Die Gruppenausstellung „K60“ mit ihren 15 teilnehmenden Berliner Galerien, darunter „big names“ wie neugerriemschneider, Sprüth Magers und Esther Schipper, hätte das Herzstück der diesjährigen Berlin Art Week werden können, doch leider ist auch die 3. Ausgabe von „K60“ in den Wilhelm Hallen nicht mehr geworden als ein in solchen Kontexten beinahe schon üblicher Hybrid von Messe und Ausstellung. Weder konnte die Präsentation der Arbeiten in den all zu großen Hallen überzeugen, noch war so etwas wie ein Konzept dieser ambitionierten, aber letztlich recht belanglosen Angelegenheit ersichtlich. Auf eine:n Kurator:in wurde dann auch ignoranter Weise gleich ganz verzichtet. Gute Kunst gab es dennoch zu sehen, etwa Almut Lindes Installation „Dirty Minimal # 62. 4 – 1347, LIVES, 2011 -15, in der kleine, ovale Identitätsmarken der Bundeswehr an metallenen Schnüren in einem dichten Gestöber von der Decke hängen. Auf dem ersten Blick erinnert das schillernde Geschehen, zu sehen in der Präsentation der Galerie PSM, an Arbeiten von Felix Gonzales-Torres, auf dem zweiten aber wird deutlich, dass diese minimalistische Schönheit hier kontaminiert ist, dienen diese Identitätsmarken doch dazu, im „Ernstfall“ getötete Soldaten identifizieren zu können.

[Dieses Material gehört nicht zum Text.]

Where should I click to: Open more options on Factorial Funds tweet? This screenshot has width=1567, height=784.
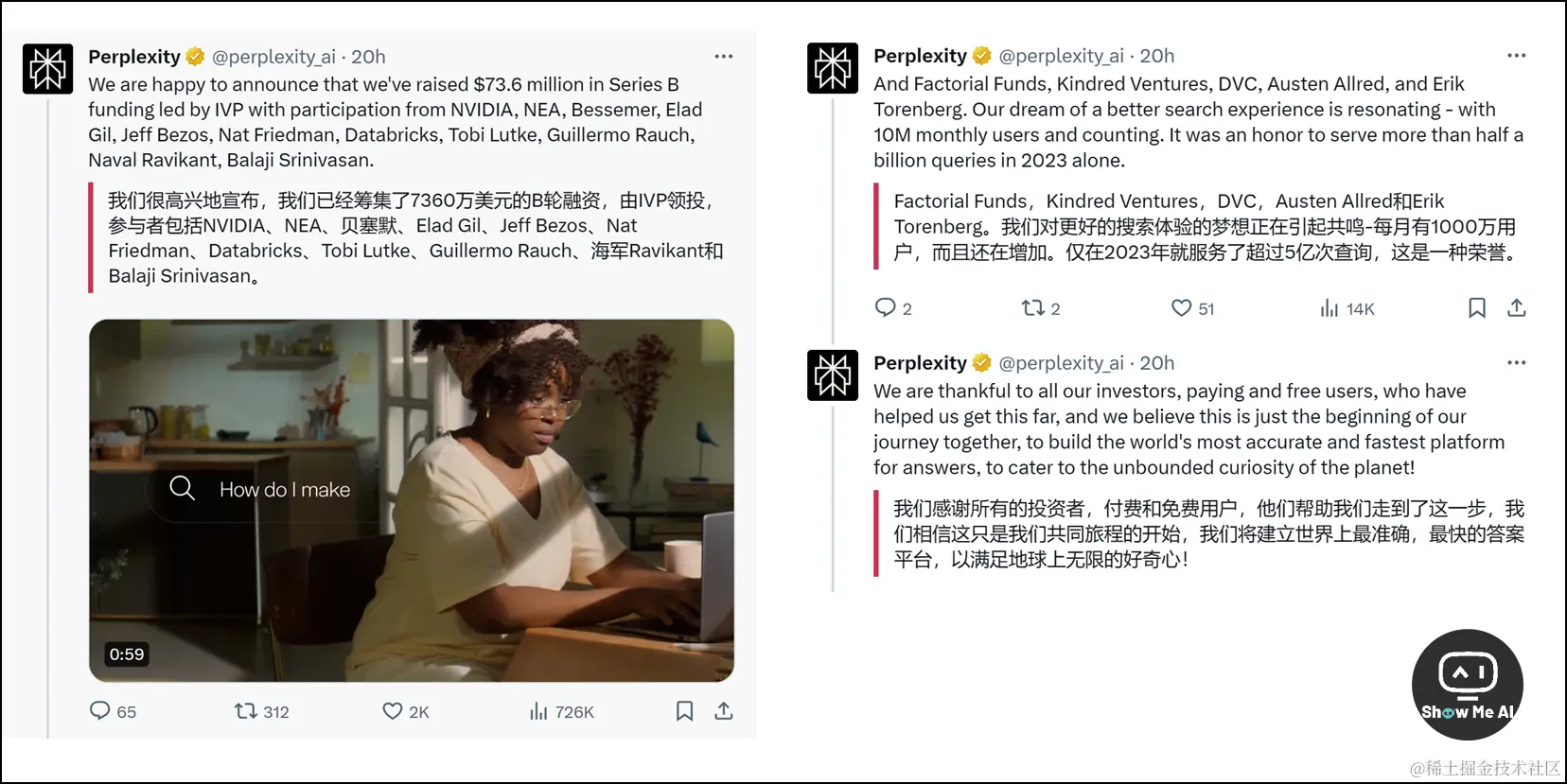(x=1517, y=56)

Es gab diesmal kein „Herzstück“, kein Zentrum der Berlin Art Week, getreu ihrem, eigentlich wohl eher im geographischen Sinne gemeinten, diesjährigem Motto „Vom Zentrum in die Peripherie“. Und diese Horizontalität war dann auch der Pluspunkt dieses „Festivals“, als solches versteht sich die Berlin Art Week nämlich jetzt, denn es überzeugte durch eine qualitätsvolle Menge unterschiedlichster Events. Da wäre zum Beispiel die große Retrospektive von Mona Hatoum zu nennen: An gleich drei Orten, dem Kolbe Museum, dem Neuen Berliner Kunstverein und dem KINDL Zentrum für zeitgenössischen Kunst zeigt die palästinensisch-britische Installations-, Performance- und Videokünstlerin derzeit ihre Arbeiten aus den letzten vier Jahrzehnten. Sehenswert!

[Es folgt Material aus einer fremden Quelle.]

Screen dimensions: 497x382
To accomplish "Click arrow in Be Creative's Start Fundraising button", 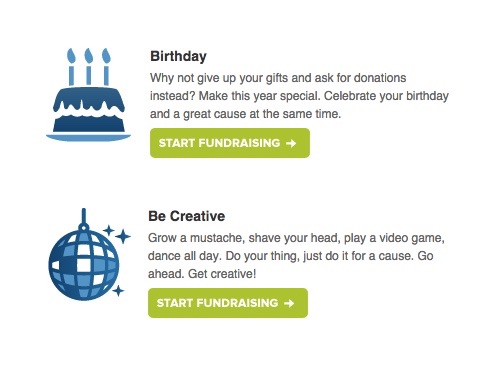I will coord(289,303).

Ebenfalls bemerkenswert ist die von Marc Wellmann im Dialog mit dem Künstler Philip Grözinger kuratierte Gruppenausstellung „ÜberLeben – Fragen an die Zukunft“ im traditionsreichen Haus am Lützowplatz: Werke von Björn Melhus, Bettina von Arnim, Sabine Gross und anderen zum Thema Klimakatastrophe werden da vorgestellt. Zum Teil treten diese Arbeiten in einen Dialog mit dem Film „Soylent Green“, 1973, ein. Der Film des Regisseurs Richard Fleischer spielt im Jahre 2020 und gilt als erste Ökodystopie im Mainstreamfilm.  Die engagierte Show versucht dem Thema, trotz des bisherigen politischen Totalversagens bei der Bekämpfung der fortschreitenden Klimakatastrophe, ansatzweise auch hoffnungsvolle Aspekte abzugewinnen.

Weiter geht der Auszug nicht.